Instructions to follow: Images are to be left out when the records below are printed word for word.

[Stored records]
###
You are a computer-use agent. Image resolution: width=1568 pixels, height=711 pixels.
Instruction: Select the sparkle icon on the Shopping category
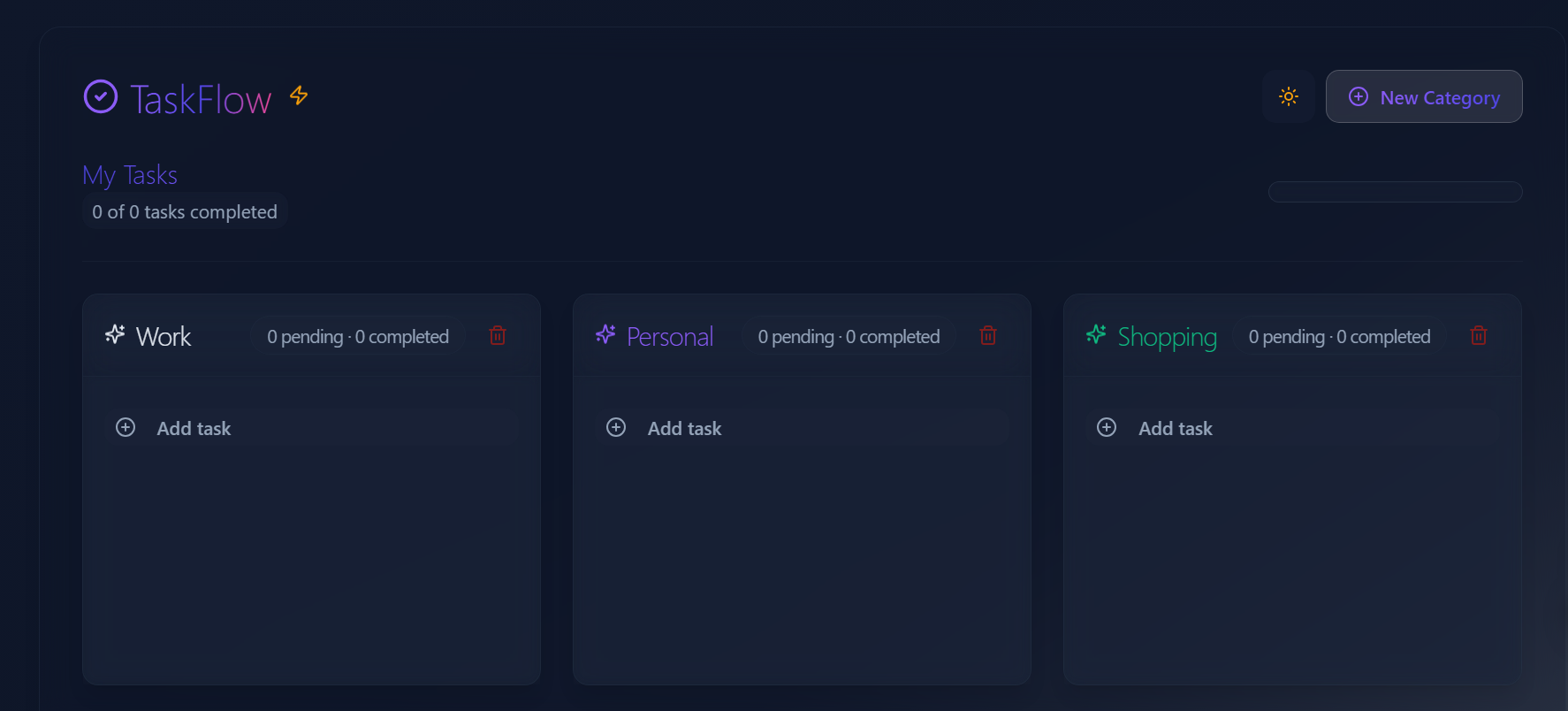tap(1096, 336)
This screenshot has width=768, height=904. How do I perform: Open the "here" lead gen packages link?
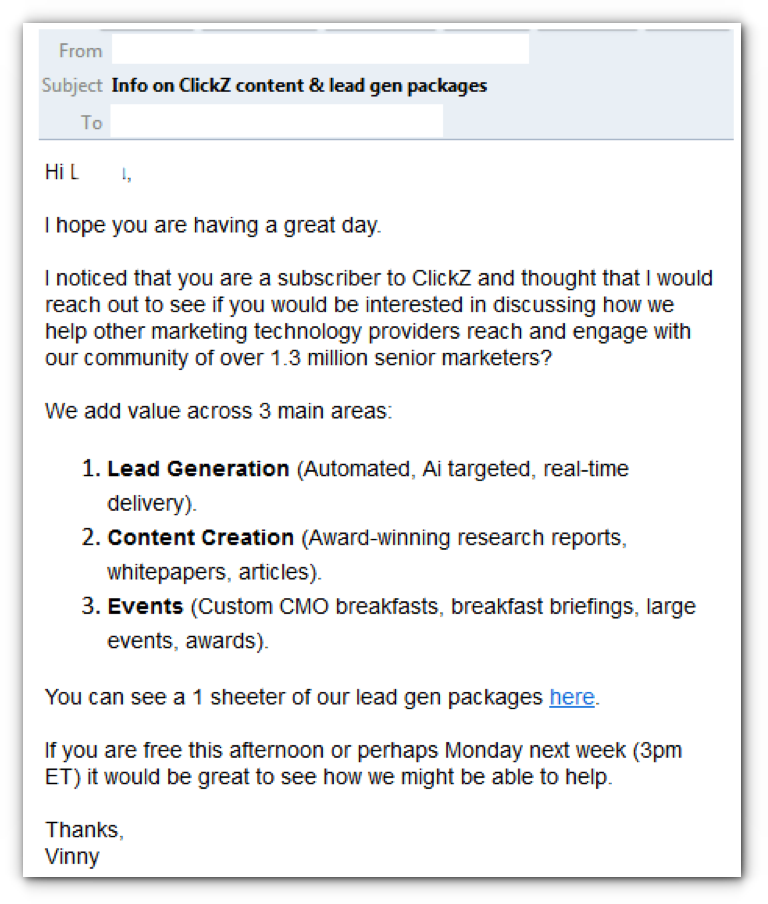[572, 697]
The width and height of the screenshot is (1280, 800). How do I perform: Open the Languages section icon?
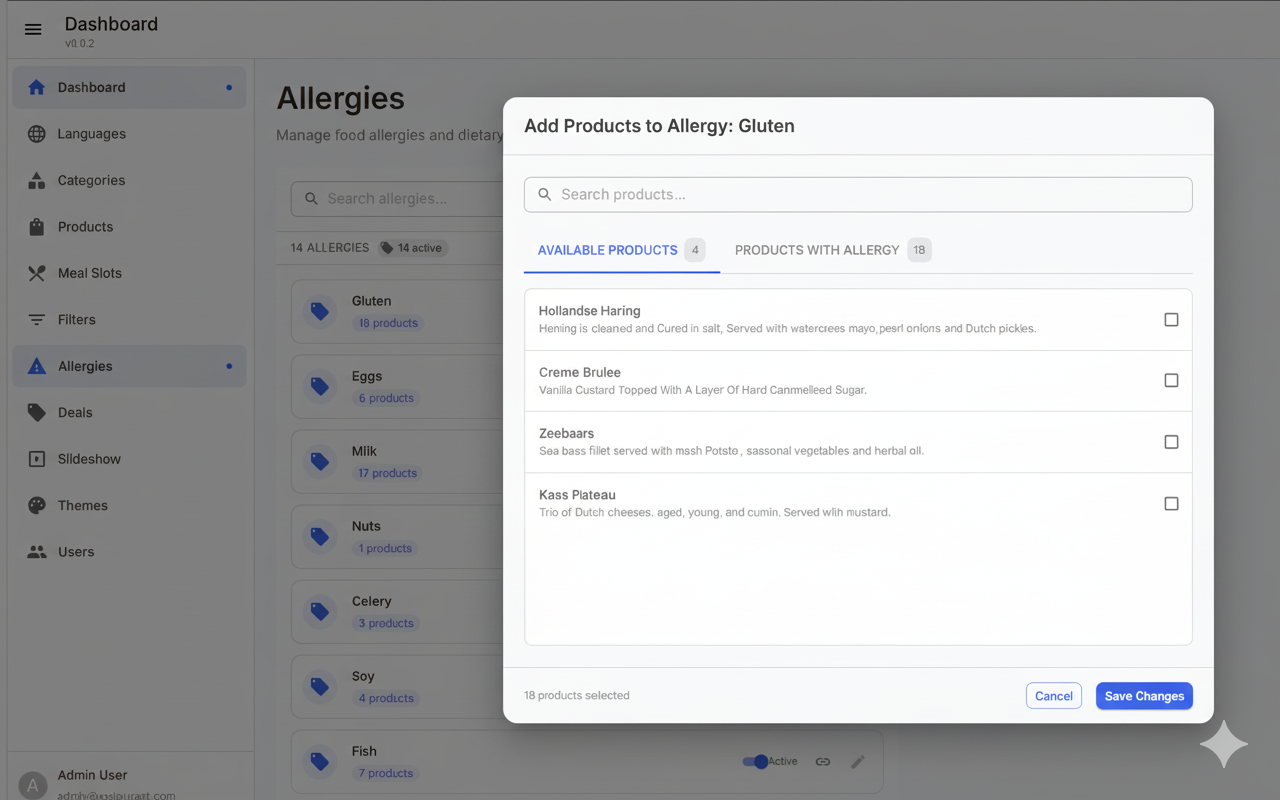[36, 133]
###
Result of this exercise:
You are a computer-use agent. Image resolution: width=1568 pixels, height=711 pixels.
Instruction: Select the sparkle icon on the Shopping category
tap(1096, 336)
This screenshot has width=768, height=904. How do I perform: Open the "here" lead gen packages link?
[572, 697]
The width and height of the screenshot is (1280, 800). How do I perform: Open the Languages section icon?
[36, 133]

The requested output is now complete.